Sayfalar

26 Mart 2015 Perşembe

İtici güç

Şimdi mesela otobüste, camdan dışarı bakıyorsun ve bir kuş o çerçeve içerisinde uçuyor, uçabiliyor. Çerçeve bazen mavi, bazen sarımsı, turuncu tonlarda, kulaklarında titreşimler olabiliyor, olmayabiliyor da. Ve kuş sanki o otobüs penceresi bir çerçeveymiş gibi, sen de onu yaşayan ama yaşadığını hissetmediğin, hareket eden ya da otobüsün hareketlerinden dolayı hareket ettiğini sandığın için izliyor belki de yağlı bir tablo misali, uyur uyanır vaziyetteki çapaklı gözlerinin üzerindeki kirpiklerini fırça olarak kullanıyorsun. Belki de öyle bir şey yok ne bilim.


10 Şubat 2014 Pazartesi

Fare

Fare gibi... Farenin elleri, iğrenç elleri farenin, Ve O ellerini sallıyor güzel saçları yandan örülmüş bir köylü kızı gibi.. Ama Çirkin bir fare o tüysüz derileri buruş buruş bir fare Ve her sabah ona ''Günaydın'' desen de sana günaydın demez, Geçer, bakar direk aynaya ''Çok çirkinim ben ne zaman bu kadar çirkinleştim? '' der.
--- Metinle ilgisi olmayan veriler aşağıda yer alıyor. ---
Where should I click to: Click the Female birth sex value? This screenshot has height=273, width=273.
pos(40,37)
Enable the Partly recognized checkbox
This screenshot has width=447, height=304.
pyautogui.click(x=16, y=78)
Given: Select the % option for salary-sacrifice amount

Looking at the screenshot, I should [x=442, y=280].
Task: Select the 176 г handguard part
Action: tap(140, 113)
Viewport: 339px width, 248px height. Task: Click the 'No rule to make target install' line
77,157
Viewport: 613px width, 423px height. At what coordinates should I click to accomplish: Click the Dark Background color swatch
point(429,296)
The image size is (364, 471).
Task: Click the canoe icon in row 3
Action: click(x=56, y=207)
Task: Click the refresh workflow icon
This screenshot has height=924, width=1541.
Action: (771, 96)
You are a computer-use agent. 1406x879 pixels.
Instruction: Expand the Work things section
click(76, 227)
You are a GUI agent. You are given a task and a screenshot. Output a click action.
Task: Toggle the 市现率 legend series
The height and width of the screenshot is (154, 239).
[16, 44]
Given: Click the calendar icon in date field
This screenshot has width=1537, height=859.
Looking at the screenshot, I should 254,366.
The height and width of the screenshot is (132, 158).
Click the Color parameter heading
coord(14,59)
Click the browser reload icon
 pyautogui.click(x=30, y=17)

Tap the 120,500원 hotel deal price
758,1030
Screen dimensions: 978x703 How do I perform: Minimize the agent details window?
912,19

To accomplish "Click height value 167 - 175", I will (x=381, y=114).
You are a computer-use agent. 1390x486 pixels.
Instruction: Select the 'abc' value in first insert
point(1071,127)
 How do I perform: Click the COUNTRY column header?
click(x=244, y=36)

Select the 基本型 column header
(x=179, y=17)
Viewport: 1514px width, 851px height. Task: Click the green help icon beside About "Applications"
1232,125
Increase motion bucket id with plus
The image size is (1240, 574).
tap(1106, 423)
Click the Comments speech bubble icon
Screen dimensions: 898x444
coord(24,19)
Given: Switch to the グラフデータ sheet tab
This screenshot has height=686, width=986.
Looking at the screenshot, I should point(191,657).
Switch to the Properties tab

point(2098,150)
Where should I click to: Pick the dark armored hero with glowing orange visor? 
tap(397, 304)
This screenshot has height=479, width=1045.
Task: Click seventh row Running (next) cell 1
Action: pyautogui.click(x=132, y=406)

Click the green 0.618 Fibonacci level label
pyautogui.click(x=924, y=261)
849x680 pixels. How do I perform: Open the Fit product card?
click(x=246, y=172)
Sabah onun için güneş batışı demek, Gece ise yok. Fare hep aç, farenin baldırları geniş, esniyor, beli ağrıyor, yürüyor topuklu giyip, Buruşuk tenine fondoten sürüp... Her sabah bir cımbızla son tüylerini de yoluyor. Çıplak olacaksa tam çıplak olmalı fare. Fare iğrenç göbek deliğiyle oynuyor. Kira ödemiyor, kalmıyor da bir yerlerde , Su içmiyor, bir yiyor bir yemiyor tüketiyor.. Fare içimizde büyüyor, uyutmuyor, gece uyandırıyor bazen yatak değiştirtiyor, Kusturuyor, zehirliyor. Fare herkese dönüşüyor, ama çirkinliğini örtemiyor. Her gece yazdırıyor, çok konuşuyor, çok boğuyor. Bazen ayakkabıların içlerine yavrular yapıyor, basıp domates gibi ezdiğimiz, Kuyruğundan tutup yazık oldu derken içimiz de sevinç tohumları... Kandırıyor fare.. İyi oynuyor. Kanıyorum(z).! İyi ediyoruz. Hoşuma gidiyor.